Respondent next argues that the State did not sustain its burden of proving her subject to involuntary commitment by clear and convincing evidence. Specifically, she argues that it was not shown that proof of drug abuse is proof of mental illness nor was it proved that she was unable to guard herself from physical harm. On the facts of this cause, we need not decide whether substance abuse alone is a sufficient basis for involuntary admission. There was clear and convincing evidence that the respondent is a drug abuser. The testimony also shows she was in need of mental treatment and would “come to harm if she isn’t in some kind of custody.” Dr. Tabin testified, “We have a lady who I would be quite sure that within twenty-four hours of being on the street would be in a coma from any drug that any person would offer her.” The evidence is sufficient to sustain the trial court’s finding. People v. Lang (1986), 113 Ill. 2d 407, 453, 499 N.E.2d 1105, 1128; In re Rogers (1985), 133 Ill. App. 3d 524, 478 N.E.2d 1198.

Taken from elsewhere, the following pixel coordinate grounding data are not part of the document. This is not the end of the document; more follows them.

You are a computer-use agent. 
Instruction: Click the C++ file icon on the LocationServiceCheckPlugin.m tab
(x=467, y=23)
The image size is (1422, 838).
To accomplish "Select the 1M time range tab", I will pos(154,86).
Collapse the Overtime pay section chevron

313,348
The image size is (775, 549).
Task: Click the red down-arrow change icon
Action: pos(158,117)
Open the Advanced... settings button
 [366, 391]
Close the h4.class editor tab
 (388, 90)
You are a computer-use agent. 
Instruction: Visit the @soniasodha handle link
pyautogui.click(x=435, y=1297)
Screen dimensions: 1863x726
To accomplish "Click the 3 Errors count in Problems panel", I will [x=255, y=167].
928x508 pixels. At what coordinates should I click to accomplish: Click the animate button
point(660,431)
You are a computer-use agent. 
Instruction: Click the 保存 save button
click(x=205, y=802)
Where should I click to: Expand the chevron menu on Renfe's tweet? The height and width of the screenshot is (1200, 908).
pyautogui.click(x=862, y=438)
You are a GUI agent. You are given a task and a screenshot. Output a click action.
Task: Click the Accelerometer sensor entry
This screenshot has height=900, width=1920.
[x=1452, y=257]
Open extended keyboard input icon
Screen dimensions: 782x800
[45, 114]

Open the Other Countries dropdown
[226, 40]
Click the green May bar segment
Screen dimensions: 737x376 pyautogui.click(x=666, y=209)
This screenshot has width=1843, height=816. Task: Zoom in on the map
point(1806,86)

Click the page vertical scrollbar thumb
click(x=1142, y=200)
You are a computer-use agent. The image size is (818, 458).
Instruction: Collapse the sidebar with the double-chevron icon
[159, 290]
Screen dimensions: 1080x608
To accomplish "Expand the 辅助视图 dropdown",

The respondent was mentally ill and unable to provide for her basic physical needs so as to guard herself from serious harm. Additionally, although the proof did not show she would intentionally inflict serious physical harm upon herself, she would, by the use of drugs, place herself in a position to be seriously, physically harmed. We note that a person in respondent’s position is afforded protection by the Code. Within seven days of admission she must be examined and a social investigation prepared. The purpose of the examination is to determine if a better program is available that will meet the respondent’s needs. (Ill. Rev. Stat. 1985, ch. 9V-k, par. 1 — 119.) Second, within three days of admission, a treatment plan directed toward meeting the recipient’s needs must be formulated. Ill. Rev. Stat. 1985, ch. 91V2, par. 3 — 209.

For the above reasons we affirm the trial court.

Affirmed.

SPITZ, P.J., and KNECHT, J., concur.